What about avocados?

Johnson raises 200 kinds of vegetables on a 190-acre spread in Craftsbury. He


sells much of his produce to regular customers who buy shares in an
arrangement called Community Supported Agriculture (CSA) that's common
around the state.

He relies on a root cellar and a freezer to supply his customers over the winter.
Beets, carrots, potatoes and cabbage, for example, can spend the winter in a
space slightly above freezing (the root cellar). "These storage crops are
extremely low on the input side," he said. "They're simple, and they grow easily in
this climate."

Frozen strawberries and tomatoes add variety to his winter offerings.

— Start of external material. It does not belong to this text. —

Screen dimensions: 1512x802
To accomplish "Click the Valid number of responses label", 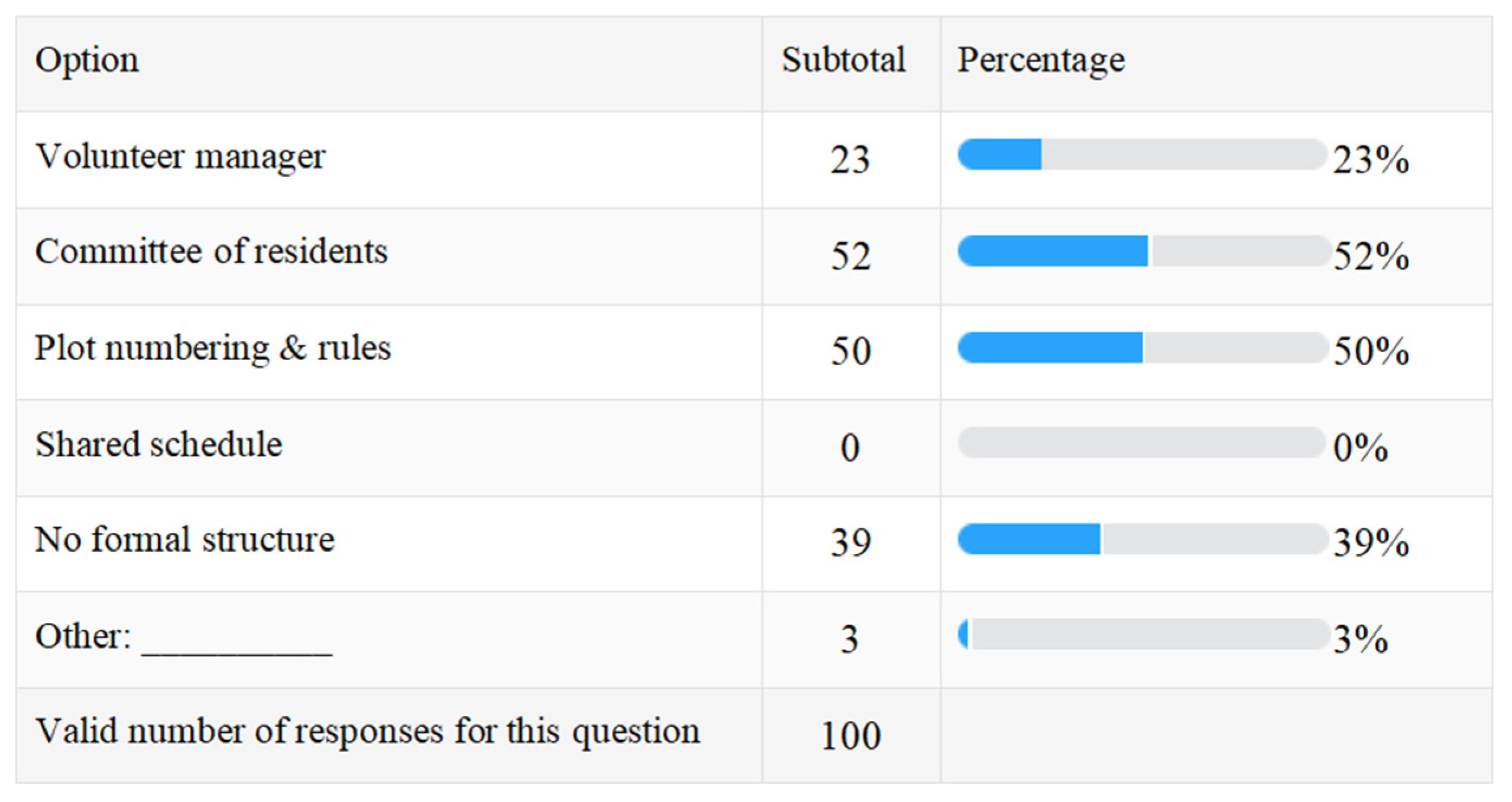I will [367, 732].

"It doesn't make sense for all of us to be farmers," Johnson said of the
burgeoning popular interest in self-sufficiency. His vision, rather, is for some
specialization and cooperative use. He could supply all of Craftsbury's sauerkraut
needs, while his town could share storage facilities and a slaughterhouse with
several others. When it comes to local food production, he said, "if any place can
do it on the village by village level, Vermont can."

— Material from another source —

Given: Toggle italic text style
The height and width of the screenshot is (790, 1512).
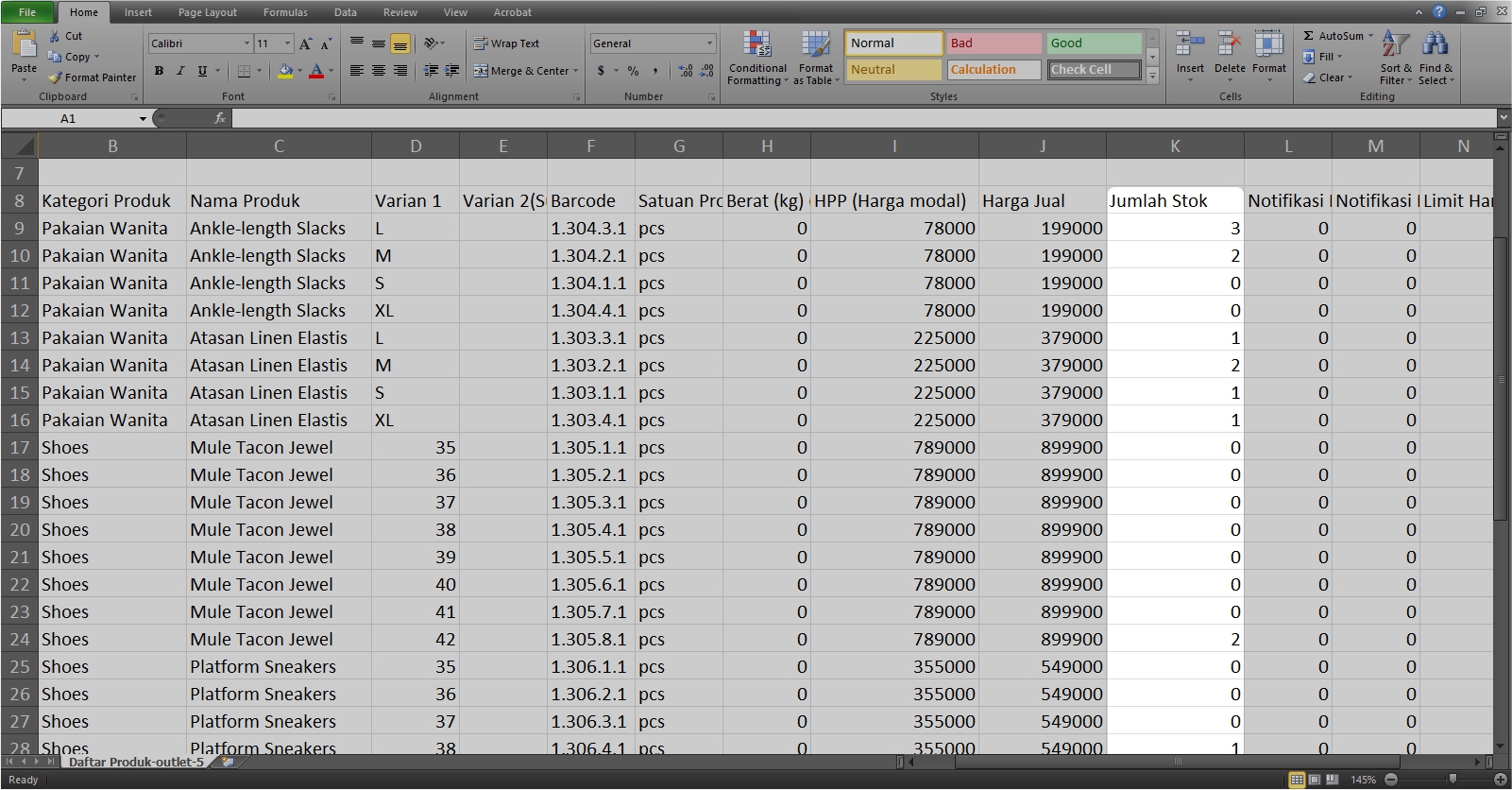Looking at the screenshot, I should point(180,71).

When McDermott and her husband plunged into the localvore movement two
years ago, they didn't even have a garden.

"The farmers' market, to us, is like the grocery store," she said recently. They buy
food through CSAs, too -- as much fresh stuff as they can eat now and put up for
later. She makes fruit jams. She freezes meats, tomatoes, parboiled greens. She
has a makeshift root cellar in the garage for root crops, which they're growing in
the garden this year.

"We never go to the grocery store," she said, laughing, but then amended that
comment. "We go for kitty litter and toilet paper. ... olive oil."

Not everything can be grown in Vermont, after all.

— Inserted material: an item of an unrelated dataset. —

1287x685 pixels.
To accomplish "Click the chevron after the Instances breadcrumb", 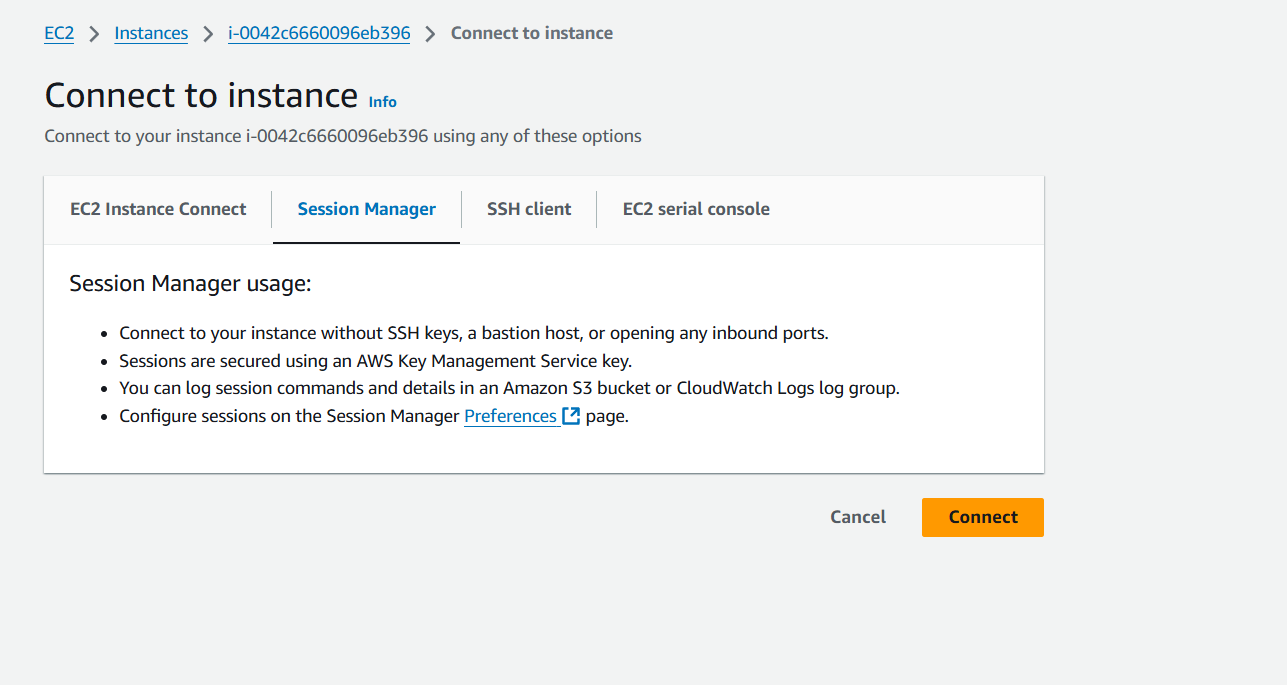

"There are about 10 things we won't give up," she said. "Coffee, chocolate, flour,
sugar ... I try to use maple syrup for sugar. ... I'm trying to grow lemons. ...
Avocados are a treat for me, but I could live without them."

"Peaches," she said. "You can grow peaches in Vermont -- a lot of people don't
know that because for years the market has been dominated by peaches from
the south."
_________________________________
Contact Tim Johnson at 660-1808 or [email protected].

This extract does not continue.